Copy the following records exactly as they appear, every line included.

─── Data

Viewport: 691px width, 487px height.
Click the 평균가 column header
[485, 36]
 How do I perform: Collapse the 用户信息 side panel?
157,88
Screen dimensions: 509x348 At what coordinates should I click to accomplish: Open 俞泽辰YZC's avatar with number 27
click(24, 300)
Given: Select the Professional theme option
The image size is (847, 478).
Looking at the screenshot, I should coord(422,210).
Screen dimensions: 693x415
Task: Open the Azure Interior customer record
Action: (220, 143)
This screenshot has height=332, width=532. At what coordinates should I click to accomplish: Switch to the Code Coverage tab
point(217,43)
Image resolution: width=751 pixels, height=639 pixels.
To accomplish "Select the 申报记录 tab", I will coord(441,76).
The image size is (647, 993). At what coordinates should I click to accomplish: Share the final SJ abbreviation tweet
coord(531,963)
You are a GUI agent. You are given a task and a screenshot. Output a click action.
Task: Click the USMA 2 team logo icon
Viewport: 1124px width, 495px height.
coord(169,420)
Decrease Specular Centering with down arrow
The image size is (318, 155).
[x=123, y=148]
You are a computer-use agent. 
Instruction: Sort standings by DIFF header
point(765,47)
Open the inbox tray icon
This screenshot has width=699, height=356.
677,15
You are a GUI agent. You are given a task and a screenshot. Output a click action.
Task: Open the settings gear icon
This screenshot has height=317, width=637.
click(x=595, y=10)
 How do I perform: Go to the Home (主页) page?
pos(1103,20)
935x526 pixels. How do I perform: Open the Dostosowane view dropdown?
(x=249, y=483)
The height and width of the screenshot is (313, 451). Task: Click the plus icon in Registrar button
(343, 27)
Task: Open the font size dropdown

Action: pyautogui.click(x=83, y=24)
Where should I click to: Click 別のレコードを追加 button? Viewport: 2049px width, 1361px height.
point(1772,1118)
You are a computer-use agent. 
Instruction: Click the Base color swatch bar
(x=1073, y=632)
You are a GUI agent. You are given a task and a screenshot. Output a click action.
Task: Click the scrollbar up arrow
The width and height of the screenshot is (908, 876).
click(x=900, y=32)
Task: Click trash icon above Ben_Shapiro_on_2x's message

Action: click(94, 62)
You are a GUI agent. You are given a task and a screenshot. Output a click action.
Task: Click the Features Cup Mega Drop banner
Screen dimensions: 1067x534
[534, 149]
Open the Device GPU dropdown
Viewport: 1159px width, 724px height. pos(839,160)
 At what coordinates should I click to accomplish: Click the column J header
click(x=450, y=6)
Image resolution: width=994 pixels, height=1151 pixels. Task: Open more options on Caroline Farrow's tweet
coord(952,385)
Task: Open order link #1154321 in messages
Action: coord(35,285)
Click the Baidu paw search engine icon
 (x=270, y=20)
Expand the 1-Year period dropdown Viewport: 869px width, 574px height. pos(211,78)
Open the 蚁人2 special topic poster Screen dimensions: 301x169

──────

Result for this task:
Viewport: 691px width, 487px height.
Click the 평균가 column header
[485, 36]
 How do I perform: Collapse the 用户信息 side panel?
157,88
Screen dimensions: 509x348 At what coordinates should I click to accomplish: Open 俞泽辰YZC's avatar with number 27
click(24, 300)
Given: Select the Professional theme option
The image size is (847, 478).
Looking at the screenshot, I should coord(422,210).
Screen dimensions: 693x415
Task: Open the Azure Interior customer record
Action: (220, 143)
This screenshot has height=332, width=532. At what coordinates should I click to accomplish: Switch to the Code Coverage tab
point(217,43)
Image resolution: width=751 pixels, height=639 pixels.
To accomplish "Select the 申报记录 tab", I will coord(441,76).
The image size is (647, 993). At what coordinates should I click to accomplish: Share the final SJ abbreviation tweet
coord(531,963)
You are a GUI agent. You are given a task and a screenshot. Output a click action.
Task: Click the USMA 2 team logo icon
Viewport: 1124px width, 495px height.
coord(169,420)
Decrease Specular Centering with down arrow
The image size is (318, 155).
[x=123, y=148]
You are a computer-use agent. 
Instruction: Sort standings by DIFF header
point(765,47)
Open the inbox tray icon
This screenshot has width=699, height=356.
677,15
You are a GUI agent. You are given a task and a screenshot. Output a click action.
Task: Open the settings gear icon
This screenshot has height=317, width=637.
click(x=595, y=10)
 How do I perform: Go to the Home (主页) page?
pos(1103,20)
935x526 pixels. How do I perform: Open the Dostosowane view dropdown?
(x=249, y=483)
The height and width of the screenshot is (313, 451). Task: Click the plus icon in Registrar button
(343, 27)
Task: Open the font size dropdown

Action: pyautogui.click(x=83, y=24)
Where should I click to: Click 別のレコードを追加 button? Viewport: 2049px width, 1361px height.
point(1772,1118)
You are a computer-use agent. 
Instruction: Click the Base color swatch bar
(x=1073, y=632)
You are a GUI agent. You are given a task and a screenshot. Output a click action.
Task: Click the scrollbar up arrow
The width and height of the screenshot is (908, 876).
click(x=900, y=32)
Task: Click trash icon above Ben_Shapiro_on_2x's message

Action: click(94, 62)
You are a GUI agent. You are given a task and a screenshot. Output a click action.
Task: Click the Features Cup Mega Drop banner
Screen dimensions: 1067x534
[534, 149]
Open the Device GPU dropdown
Viewport: 1159px width, 724px height. pos(839,160)
 At what coordinates should I click to accomplish: Click the column J header
click(x=450, y=6)
Image resolution: width=994 pixels, height=1151 pixels. Task: Open more options on Caroline Farrow's tweet
coord(952,385)
Task: Open order link #1154321 in messages
Action: coord(35,285)
Click the Baidu paw search engine icon
 (x=270, y=20)
Expand the 1-Year period dropdown Viewport: 869px width, 574px height. pos(211,78)
Open the 蚁人2 special topic poster Screen dimensions: 301x169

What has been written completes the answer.